Let me bring in a visual aid:
Intertextuality has, or anachronisms have, rarely been so much fun (or stupid (or funny)).
Bonus question: Is the Elvis portrayed above, an imperialist?
Thursday, May 10, 2007
This started out with my flippant remark (I should stop doing these in the semi-public sphere of a blog) which Dominic Lash rightly flagged me up on. I left that discussion with what I’ll take as a kind of mission statement for this thread:
…Although [Derek] Bailey is one of my models… I think I should flag up the problematic in (some of) his rhetoric….Like many improvising guitarists, I owe Derek Bailey a great deal (my humble lexicon is a kind of transplantation), but I also find his work (his writings in particular) a problematic.
…The non-engagement with (and consequent invisibility of?) the issue [of race], I think, is actually part of the problem….
One last thing before I go: I was avoiding the word ‘racist’ in this discussion. I did this not because there’s no such thing, but because it can put an hard-edged boundary between ‘the good guys’ and ‘the bad’—between ‘progressives’ and ‘reactionaries’—and that’s not really the politics I wanted to be discussing in this context.
Perhaps I was being unkind to Bailey in my remarks: re-reading Improvisation (Bailey, 1992) has been a bit of a revelation—it’s not quite the troublesome book I remember. I have, however, a complex relationship with this text. On the one hand, I cite it often (including in this blog), but it is a book steeped in a certain sensibility that I intersect with but don’t wholly endorse.
Before I continue with this discussion, I want to lay down what I hope to avoid: I don’t want this to become a character assassination, nor give the impression that I am guilt-free in comparison to Bailey. I’ve been guilty of many ill-considered and/or foolish statements—remarks that make public my private prejudices—and I don’t wish to give the impression that Bailey was a unique case. I certainly do not want to single out Bailey as a sacrificial figure head—a scapegoat—for what is a broader systemic problem.
With that out of the way, I want to look specifically at the statement that opens the first Jazz chapter in Improvisation:
There is no doubt that the single most important contribution to the revitalization of improvisation in Western music in the 20th century is jazz…. But for the Western musician its greatest service was to revive something almost extinct in Occidental music: it reminded him that performing music and creating music are not necessarily separate activities and that, at its best, instrumental improvisation can achieve the highest levels of musical expression.
Ibid., p. 48.To be continued…
references:Bailey, Derek (1992), Improvisation: Its Nature and Practice in Music (London: British Library National Sound Archive).
Monday, May 07, 2007
I was introduced to (for lack of better word) ‘responsible’ listening by some of my teachers, and, as I begin to teach, I’m returning to these ideas, trying to get my students to listen this way.
By ‘responsible’ I don’t mean to evoke an ethical dimension to listening (although that can certainly be a part of it), but I mean parsing, and engaging with, the social function of what you are listening to. It is a form of analysis, but, unlike Music Theory™, we’re listening out for the social.

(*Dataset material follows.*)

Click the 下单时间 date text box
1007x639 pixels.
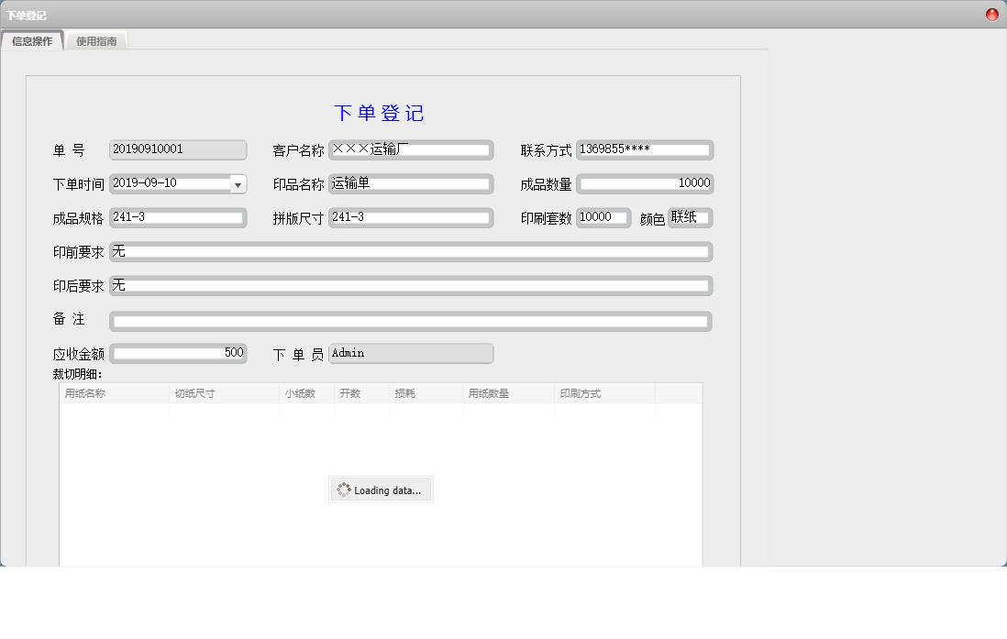pyautogui.click(x=170, y=183)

Put yourself in the position of the players.
I don’t necessarily mean this in the sense of putting yourself in, say, Marilyn Crispell’s shoes in a ‘what’s my motivation?’ kind of way, nor anything like an interpreter ‘channelling’ (dead) composers. I’m not asking you so much to understand the psychology or ‘intentions’ of the musicians, but I’m asking you to imagine what your choices might be under similar circumstances, stimuli and context: what would you have done surrounded by A and B? Or between B and C? What’s the effect of A doing bloop-bleep in this context of B doing bleep-bloop (while allowing for contrasts and juxtapositions)? What are the implications and consequences of their actions (keeping in mind the performative in all of this)? How does that shape what is to come? How does that (re)contextualize—(re)invent, (re)construct—what has already happened?
As you learn more, you can hear more. As you learn to recognize, for example, the pitfalls and hazards of collective music making you’ll begin to hear how these pitfalls and hazards that are (perhaps deftly, perhaps dramatically) circumnavigated or subverted. Musicians might have their standard responses—you’ll learn to recognize these—but among these you’ll find many surprises. I have little concern for whether these choices are good or bad, but getting to grips with each choice/tactic can open up new possibilities, and that’s the important thing.

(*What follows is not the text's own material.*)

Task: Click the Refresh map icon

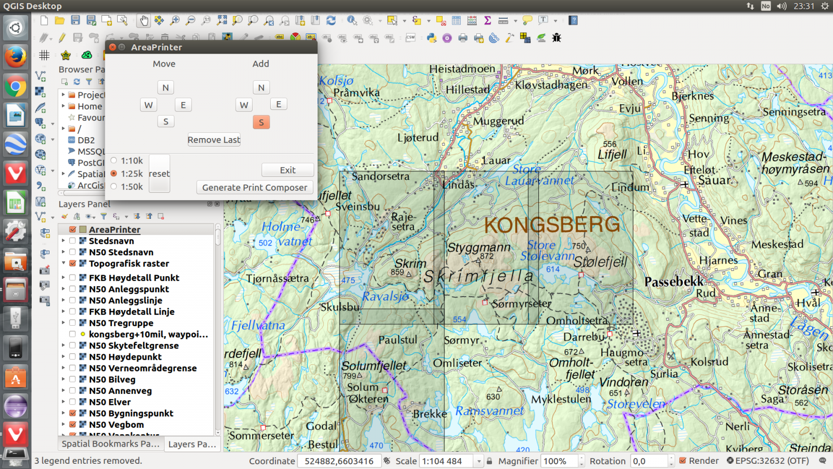Action: coord(331,21)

Hopefully you’ll learn to recognize these surprises in your own playing—those moments when you escape from habit and formula. Maybe you’ve already been making out-of-the-box choices without recognizing them. These surprises don’t come as often as maybe you might wish, but I think you’ll find they come more often then you think. Whatever the case, once you can spot these moments, you’ll be able to capitalize on them—feed it back into your playing. (I’ll return to this topic in a future post.)
Incidentally, when I’ve caught Fred Frith in performance, I’ve felt (and I hope he won’t mind me saying this) I could almost (but not quite) anticipate his choices. I had similar experiences listening to George E. Lewis: I knew (some of) his moves even though his were made quicker, and with greater fluidity (if that makes any sense) and ease, than I could ever manage. And knowing Lewis’ playing (I still have a lot to learn, but I think I know his sound reasonably well by now), I was still bowled over—struck by the fantastic (and fantastical) choices and tactics that were being made and executed.
(This post is a bounce-off from ‘the face of the bass’ at Bottom Lining.)
Saturday, May 05, 2007
Sorry for the sparsity of posts of late. Been doing some low-grade woodshedding and planning a recording (and chasing up old recordings and other documentation)…. And I really oughta get around to catching up on my reading. (sjz says he’s been stuck reading a couple of chapters for six years, but frankly that’s nothing compared to having read and re-read the first half dozen pages of a book for that last eight (count ’em) years.)
Anyway, another thing that is occupying my time is only peripherally related to music.
I swear a musician’s life is 20 days of paper pushing for one day on the road. When you’re up on stage, it’s all worth it, but I doubt any of us chose to be musicians based on our love of paperwork. (Incidentally, I’d just like to say that sympathetic and skillful promoters / managers / producers are very rare figures. I’m privileged to have worked with a few earlier in my career (ha ha ha—can I call it that?), but right now, I’m afloat on my own.)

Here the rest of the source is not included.